Gemma Stack, ACA Employment tax principal, Ryan. Croner.

Gemma Stack, employment tax principal at Ryan, explains how new PAYE clampdown on umbrella companies means recruiters and employers in the supply chain can be held jointly liable for unpaid tax and national insurance by HMRC.


New umbrella company PAYE rules came into effect in April 2026, introducing joint and several liability (JSL) for unpaid PAYE and National Insurance contributions (NIC). HMRC can now pursue other parties in the labour supply chain for unpaid PAYE and NIC, regardless of where the underlying noncompliance arose.


This sits against the backdrop of a large and complex market. Around 700,000 individuals work through umbrella companies in the UK, according to HMRC estimates. The Office for Budget Responsibility (OBR) projects that the new rules will raise £870m by 2027, reflecting the scale of non-compliance these reforms are designed to address.


For recruitment agencies, this moves PAYE risk from a largely indirect exposure to a direct and potentially immediate liability. The question is no longer whether providers have been checked, but whether agencies can stand behind how every worker in their supply chain is paid.


How joint and several liability operates in practice – a commercial shift


This reform is not simply an additional compliance requirement; it fundamentally changes where PAYE risk sits. Joint and several liability (JSL) brings that risk directly into the agency’s remit.


The legislation enables HMRC to recover unpaid PAYE and NIC from any party in the relevant labour supply chain, without requiring fault or direct involvement in the underlying payroll failure. In practice, several features are important:


  • HMRC is not required to pursue the defaulting umbrella company first.

  • Liability can be imposed on the agency even where payroll is outsourced.

  • The agency may be required to settle the liability in full, with any recovery from other parties uncertain.

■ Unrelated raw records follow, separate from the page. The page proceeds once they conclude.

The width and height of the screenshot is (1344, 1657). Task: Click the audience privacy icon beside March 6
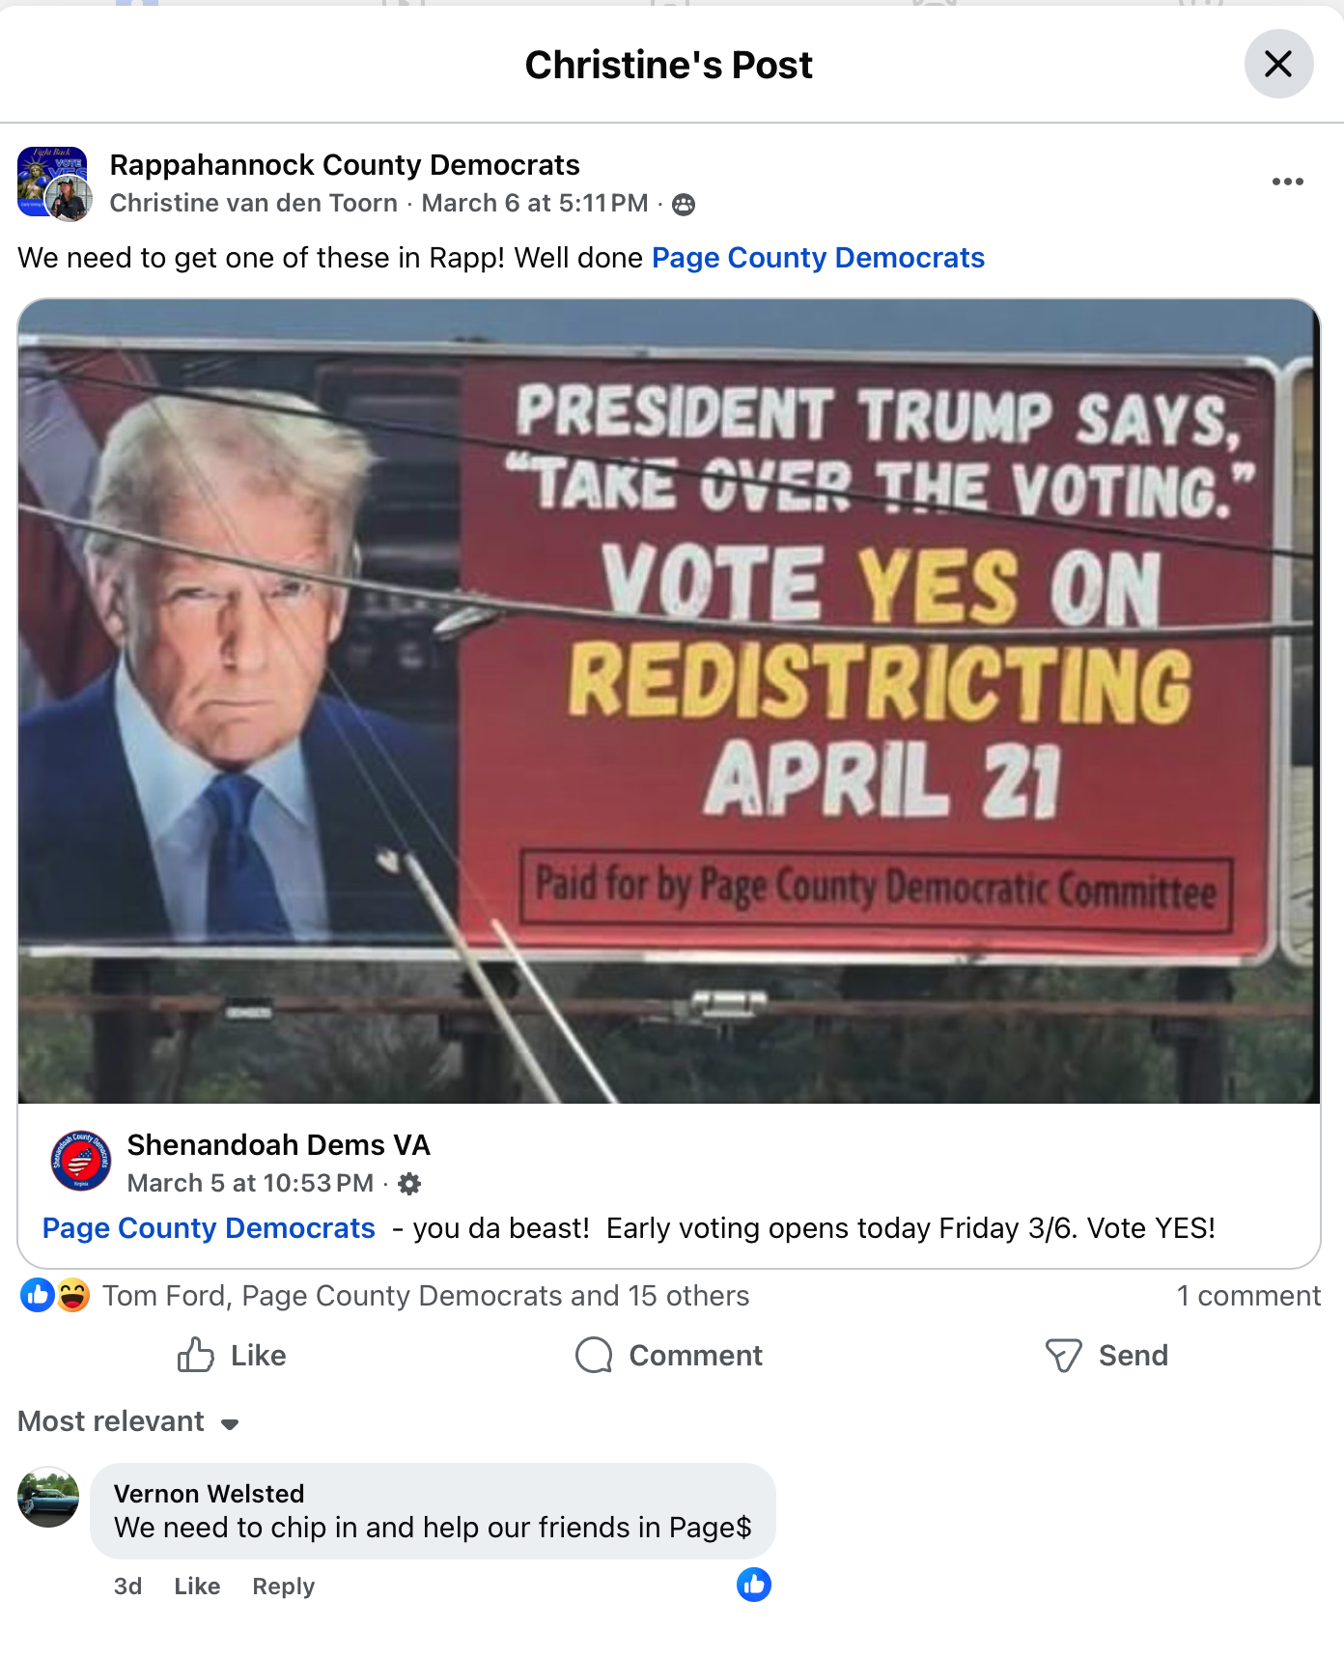click(684, 205)
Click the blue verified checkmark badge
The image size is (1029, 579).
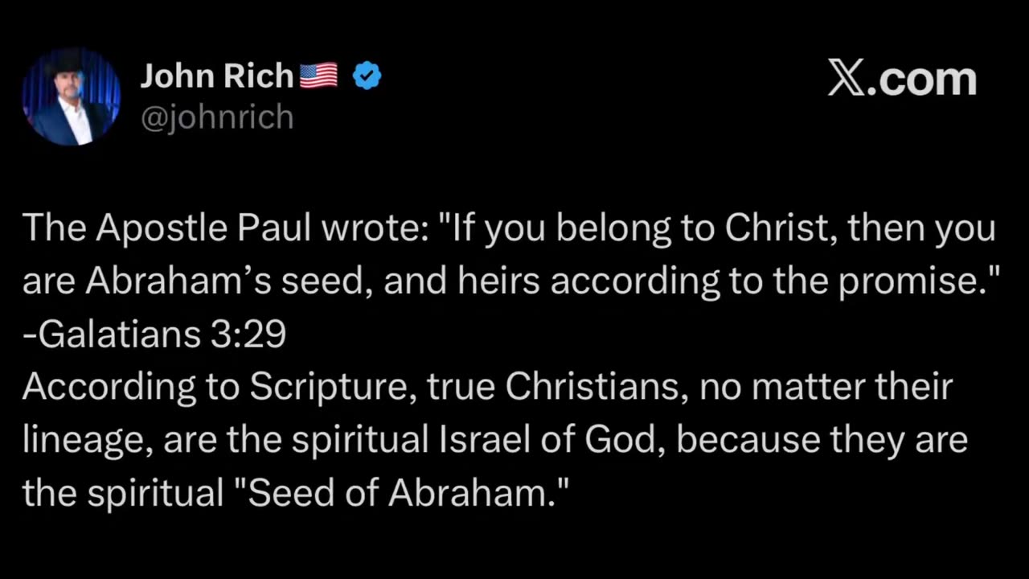click(367, 76)
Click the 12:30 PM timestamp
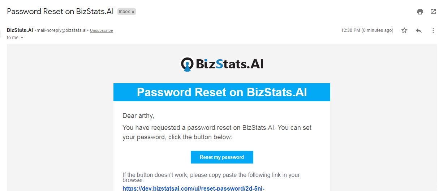 click(367, 30)
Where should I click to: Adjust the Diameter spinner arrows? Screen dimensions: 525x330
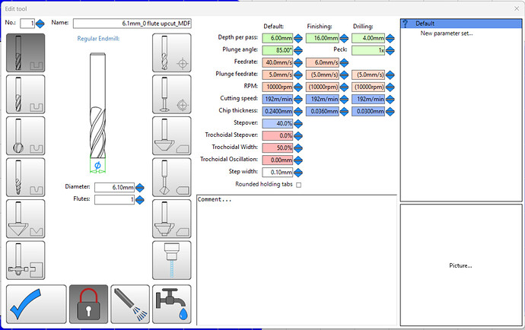click(140, 187)
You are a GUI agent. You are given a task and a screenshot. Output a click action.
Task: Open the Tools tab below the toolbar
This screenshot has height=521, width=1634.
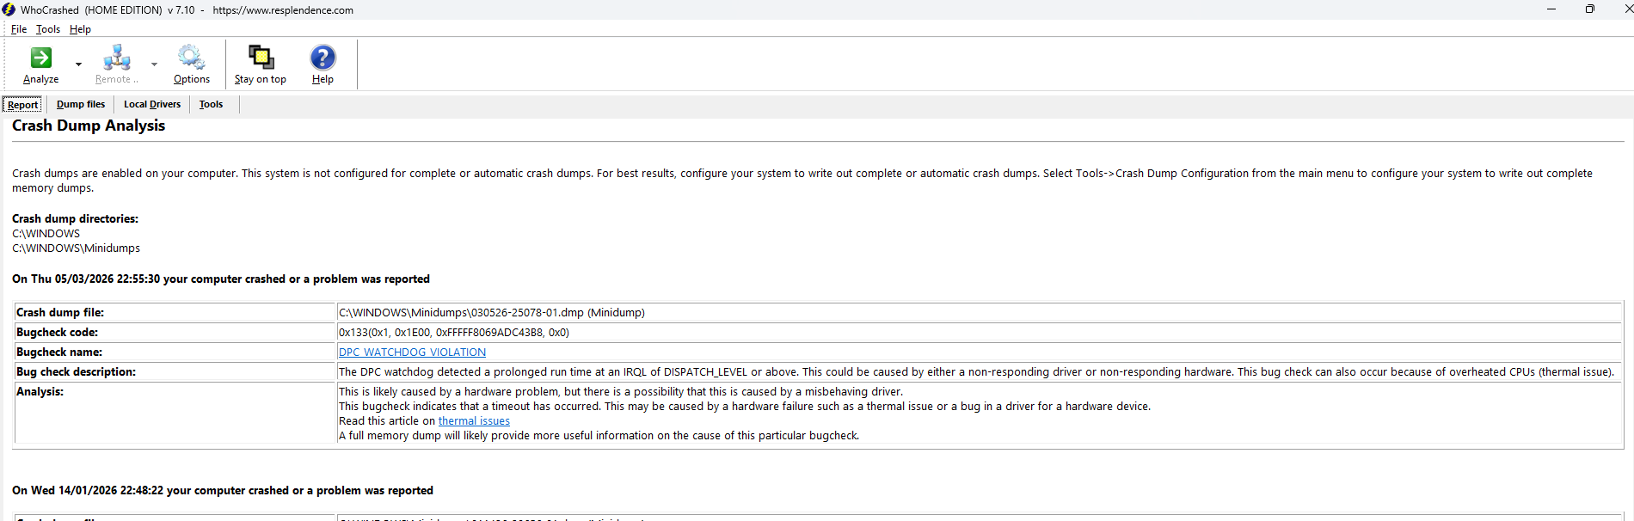211,105
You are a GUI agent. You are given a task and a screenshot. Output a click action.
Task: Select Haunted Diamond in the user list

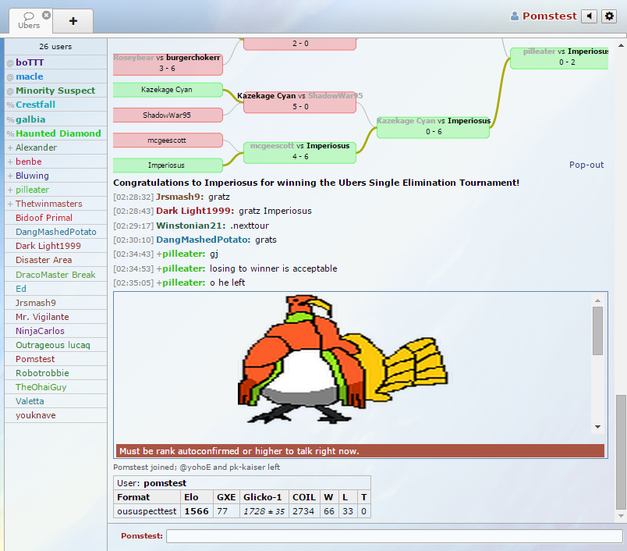pyautogui.click(x=58, y=133)
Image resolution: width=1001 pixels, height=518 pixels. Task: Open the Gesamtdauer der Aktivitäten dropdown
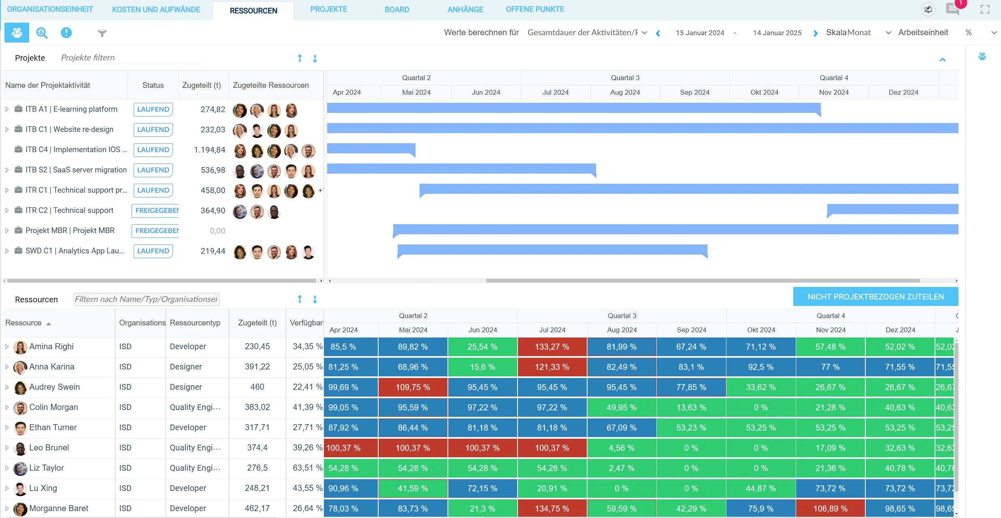coord(644,32)
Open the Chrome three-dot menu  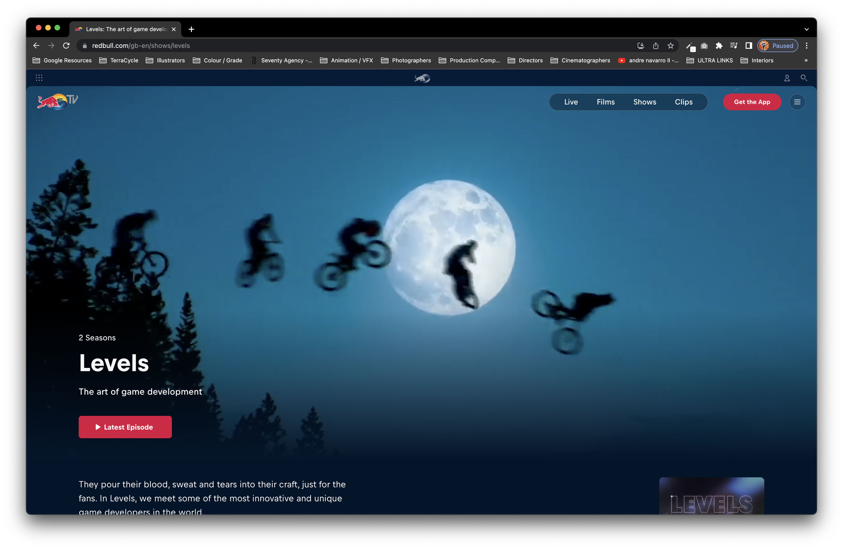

This creates a position where agencies can end up bearing the cost of non-compliance that originates elsewhere. Risk therefore moves onto the balance sheet and into core commercial decision-making.


At the same time, client expectations are evolving. End clients are increasingly focused on the integrity of their workforce supply chains. The ability to demonstrate a clear and defensible model is becoming a differentiator.


Agencies have historically relied on umbrella companies to manage payroll and compliance. That model no longer transfers risk in the way many assume. The key question is not who runs payroll, but whether the agency can demonstrate it understands how payroll is being operated in practice. With the new reforms, reduced involvement no longer means reduced exposure.


Key pitfalls for recruitment agencies


Exposure is more likely to arise from weaknesses in execution than from technical misunderstanding.


The following areas are consistently high risk:


  • Assumed transfer of risk – Reliance on umbrella providers without verifying how PAYE is operated in practice

  • Outdated due diligence frameworks – Processes designed for a pre-reform environment and not revisited to reflect the new risk position

  • Mismatch between contractual terms and reality – Agreements that do not reflect actual working practices relied upon for status and IR35 determinations

  • Insufficient ongoing monitoring – One-off onboarding checks without continued oversight of provider behaviour and payroll operation

  • Lack of clear internal accountability – No defined ownership of labour supply chain risk at a senior level


Each of these represents a control gap that can translate directly into financial liability under the new rules.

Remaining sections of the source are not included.